Back in 2015, I wrote a post on CommLawCenter discussing the prevalence of interns in the communications industry, and the Department of Labor’s crackdown on businesses illegally failing to pay their interns. That crackdown began in 2010, with the DOL applying a rigid six-part test to determine whether an intern must be paid at least minimum wage for time spent working. This caused a lot of consternation in media companies, with many electing to just drop internship programs rather than risk a violation of the Fair Labor Standards Act. For those media companies, and the students that faced a suddenly diminished number of available internships, an announcement this past week from the Department of Labor will be welcome news.
When the Department of Labor stepped up enforcement against for-profit businesses illegally using unpaid interns, it released a Fact Sheet on whether an individual could be classified as a trainee or intern exempt from the Fair Labor Standard Act’s requirement that employees be paid at least the federal minimum wage and receive overtime pay. The Fact Sheet laid out the six-part test that the DOL adopted in the 1960s, noting that “[i]nternships in the ‘for-profit’ private sector will most often be viewed as employment” unless all six of the criteria are met. The six criteria were:
the internship, even though it includes actual operation of the facilities of the employer, is similar to training which would be given in an educational environment;
the internship experience is for the benefit of the intern;
the intern does not displace regular employees, but works under close supervision of existing staff;
the employer that provides the training derives no immediate advantage from the activities of the intern; and on occasion its operations may actually be impeded;
the intern is not necessarily entitled to a job at the conclusion of the internship; and
the employer and the intern understand that the intern is not entitled to wages for the time spent in the internship.
From the DOL’s perspective, if an employer couldn’t demonstrate that all six factors were met, the intern was an employee, and the employer would be liable for paying the intern wages and overtime.

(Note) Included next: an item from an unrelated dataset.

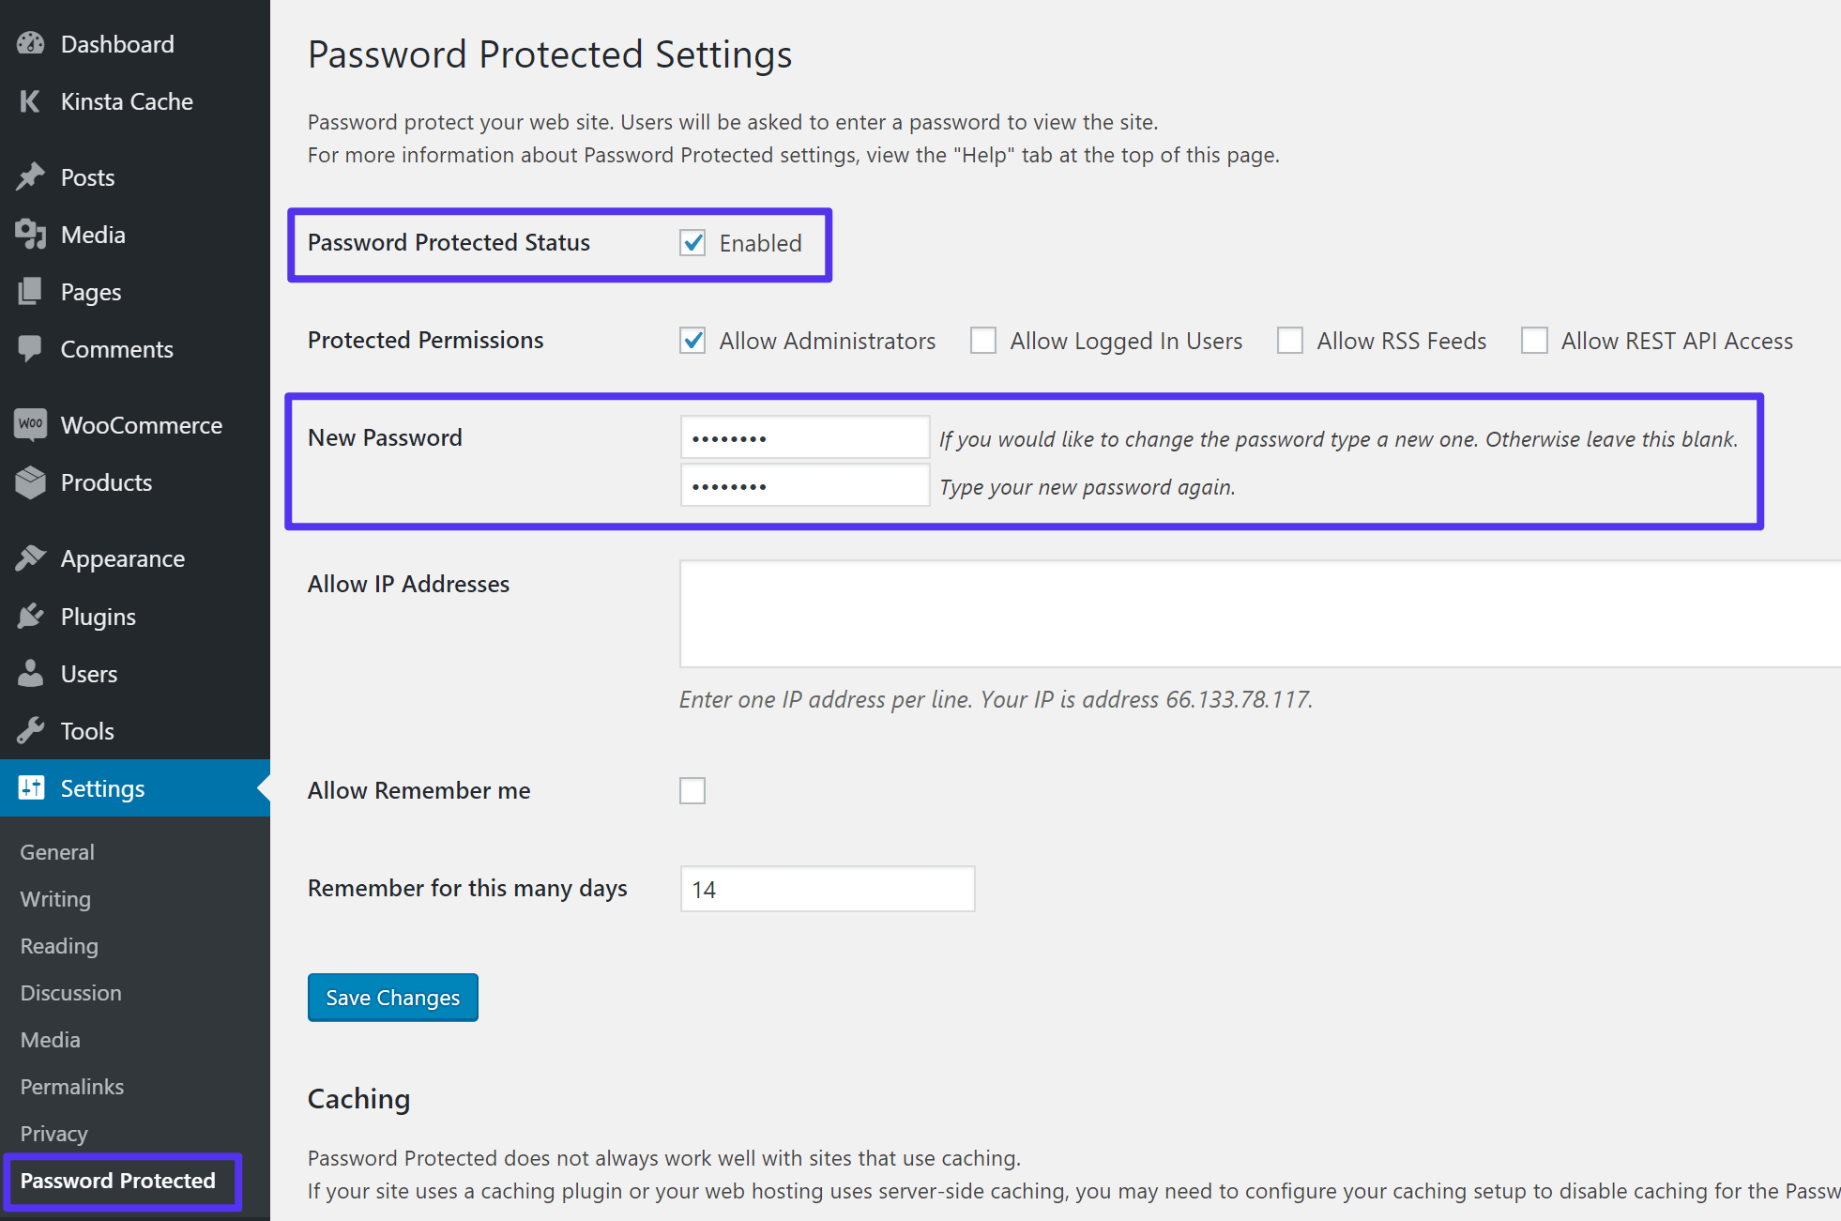The width and height of the screenshot is (1841, 1221).
Task: Click Save Changes button
Action: pos(391,998)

The reason I wrote about the crackdown in 2015, however, was because of a then-recent ruling by the U.S. Court of Appeals for the Second Circuit which found the Department of Labor’s test too rigid, and instead applied a more flexible standard that assessed whether the business or the intern was the “primary beneficiary” of the arrangement. Specifically, the court examined whether the internship was primarily for the economic benefit of the employer or primarily for the educational benefit of the intern.
As I noted at the time, that was good news for businesses in New York, Connecticut, and Vermont, which are within the Second Circuit’s jurisdiction, and potentially for businesses elsewhere, as the U.S. Court of Appeals for the Second Circuit is influential. The logic of its ruling might well persuade courts in other circuits to follow suit.
That did in fact happen, with the California-based Ninth Circuit court recently becoming the fourth circuit to adopt the “Primary Beneficiary” test. Recognizing this judicial tide, the Department of Labor announced on January 5, 2018 that it is also adopting the Primary Beneficiary test. It indicated it was doing so both to comply with these court rulings and to eliminate the confusion of dueling tests that depend on what part of the country a business is located.
While I have had to learn a lot about employment law in handling mergers, sales, and other media transactions, I am not an employment lawyer, have not played one on TV, and did not stay at a Holiday Inn Express last night. I would therefore encourage those interested in getting the full details of the DOL’s announcement to take a look at a new Employment Advisory on the subject by Pillsbury’s own Julia Judish and Andrew Lauria. In particular, you should note their admonition that this only changes the federal standard, and if your state has a more restrictive standard, you will need to take that into consideration.
Among other things you will learn is that the DOL, in classic government fashion, replaced the rigid six-factor test with a seven-factor test. The big difference, however, is that the old test required every factor to be met, whereas the new test has seven factors for consideration (along with any other factors that might be relevant to a particular intern), with no single factor being determinative of the outcome. For example, if your internship program met five of the six old factors, but you couldn’t prove that the internship yielded no “immediate advantage” to the business and that the intern might actually impede your operations, the new test may be more to your liking.
So if you discontinued your internship program because you couldn’t show all six factors favored a finding that the position was correctly categorized as an unpaid internship or, as was often the case, you just didn’t want to risk having to defend yourself against a lawsuit for unpaid wages, you may want to revisit that decision. If an objective review would find that the business is the primary beneficiary of the internship, you’ll still need to pay wages and overtime to your interns. But if you are comfortable (after checking with counsel of course) that the primary beneficiary is the intern, then it is time to relaunch your internship program and introduce a whole new generation to the wonders of the media workplace. Maybe, just maybe, they will then become your ambassadors to a new generation that doesn’t really know what to make of any media that doesn’t have the word “social” in front of it.